### Aim of the task
Repetition must be exact and must stop with the line bearing "Image resolution: width=974". It begins at the first line of the records and includes no pictures.

### Records to use
[Start of Attachment]

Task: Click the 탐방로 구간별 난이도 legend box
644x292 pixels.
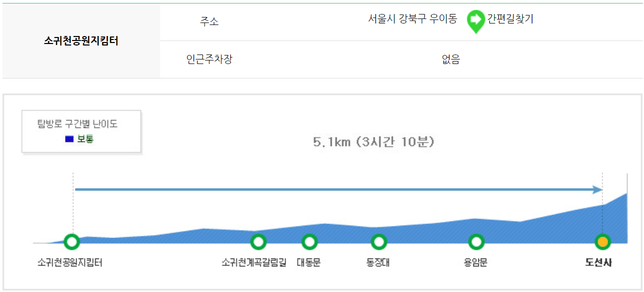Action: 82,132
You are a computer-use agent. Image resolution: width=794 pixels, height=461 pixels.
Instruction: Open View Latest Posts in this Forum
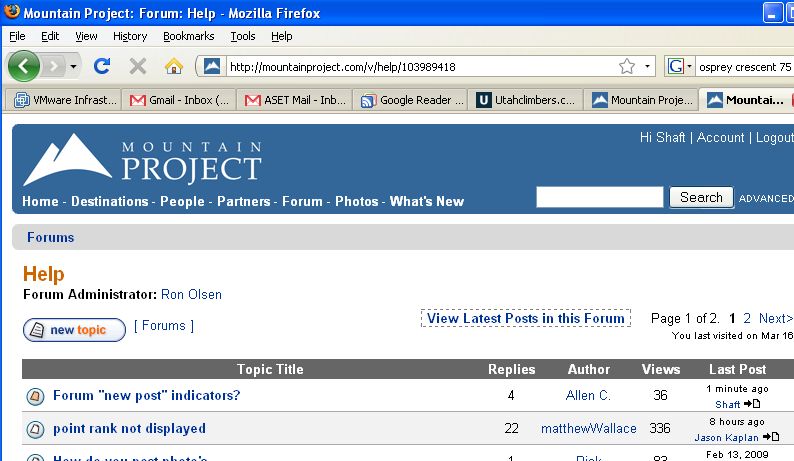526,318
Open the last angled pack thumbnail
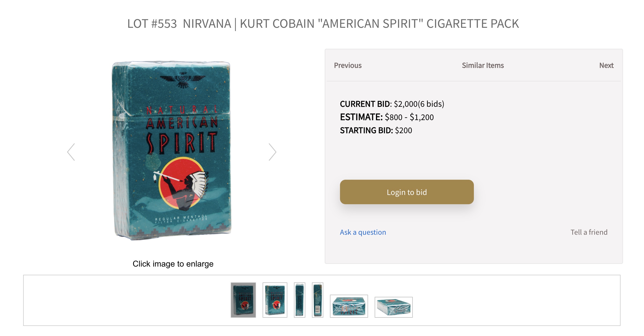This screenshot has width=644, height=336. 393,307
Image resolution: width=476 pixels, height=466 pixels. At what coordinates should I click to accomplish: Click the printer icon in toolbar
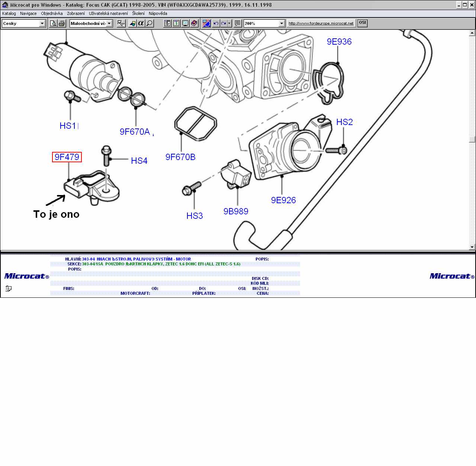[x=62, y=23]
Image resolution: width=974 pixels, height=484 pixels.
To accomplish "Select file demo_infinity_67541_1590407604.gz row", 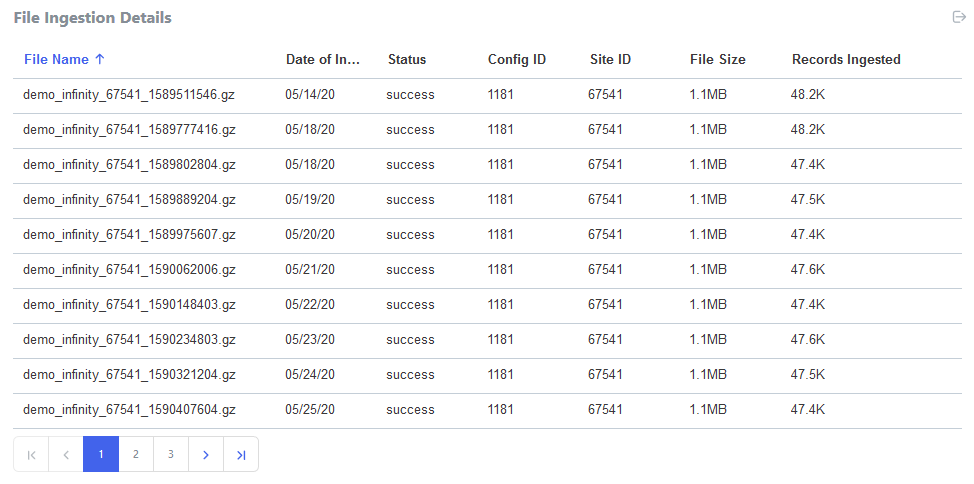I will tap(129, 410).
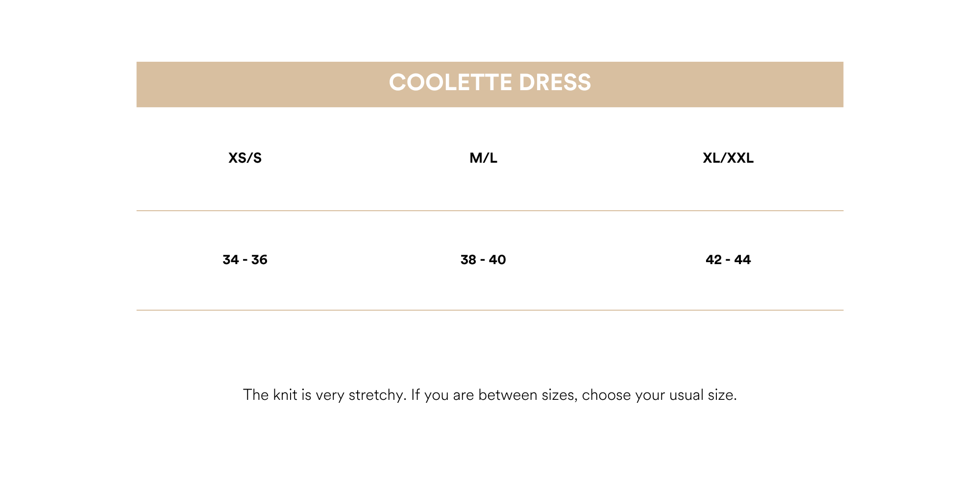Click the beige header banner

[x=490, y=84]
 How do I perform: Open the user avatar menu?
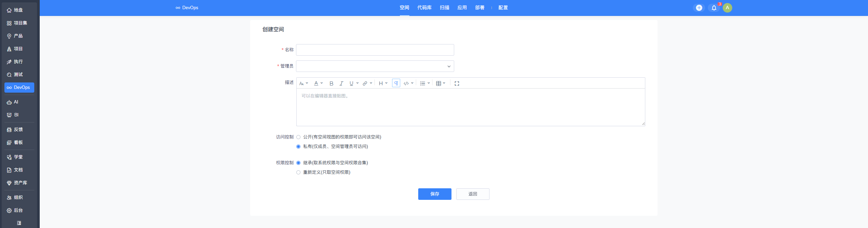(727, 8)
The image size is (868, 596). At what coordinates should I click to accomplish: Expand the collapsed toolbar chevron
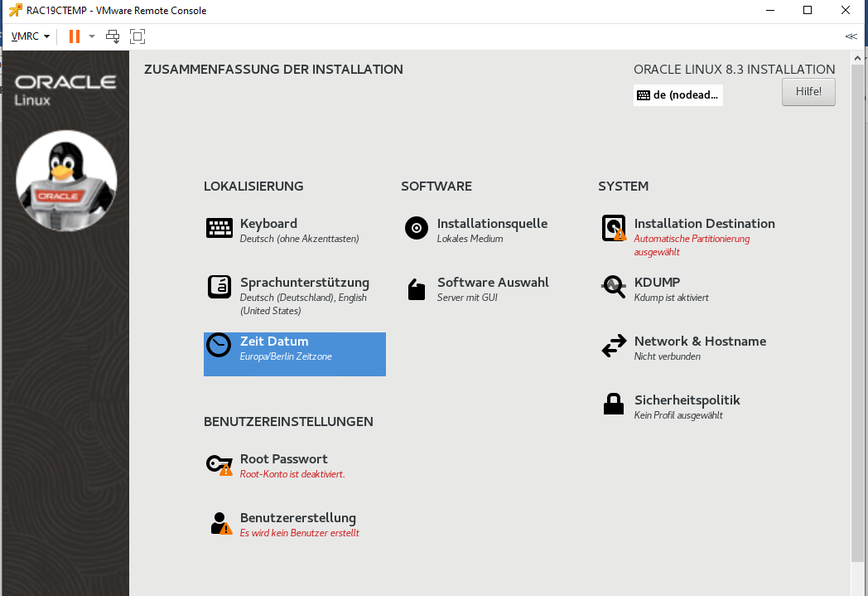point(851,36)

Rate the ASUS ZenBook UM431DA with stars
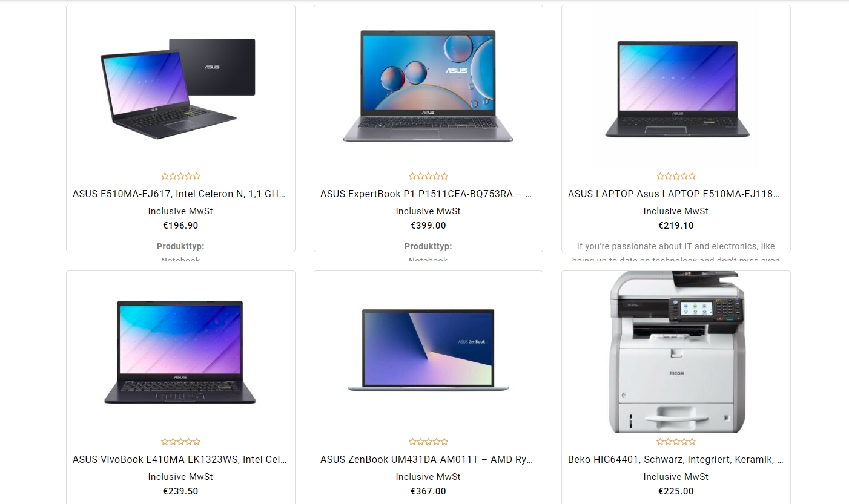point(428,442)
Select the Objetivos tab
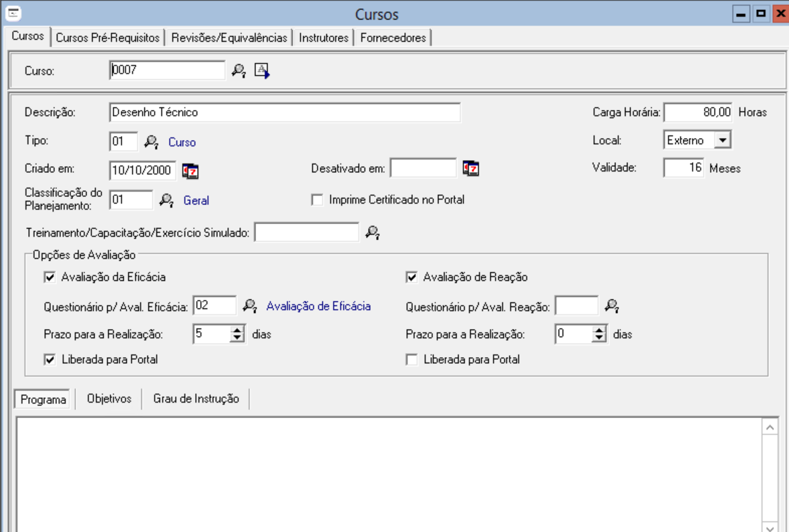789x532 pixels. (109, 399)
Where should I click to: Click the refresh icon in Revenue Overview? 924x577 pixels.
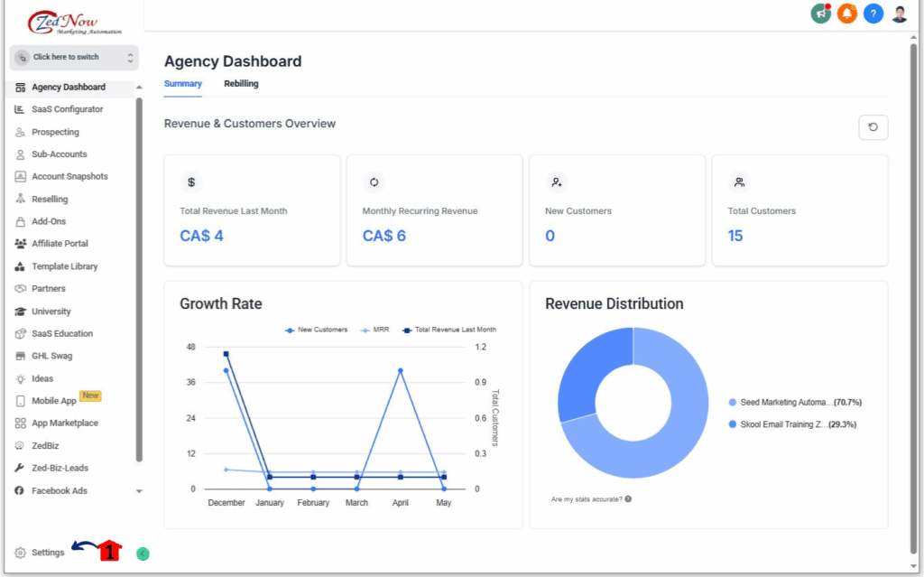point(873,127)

[End of Attachment]

### Reply to the exercise
Task: Click the 탐방로 구간별 난이도 legend box
644x292 pixels.
Action: 82,132
You are a computer-use agent. Image resolution: width=794 pixels, height=461 pixels.
Instruction: Open View Latest Posts in this Forum
526,318
Open the last angled pack thumbnail
This screenshot has width=644, height=336. 393,307
Image resolution: width=476 pixels, height=466 pixels. At what coordinates should I click to accomplish: Click the printer icon in toolbar
[x=62, y=23]
Image resolution: width=974 pixels, height=484 pixels.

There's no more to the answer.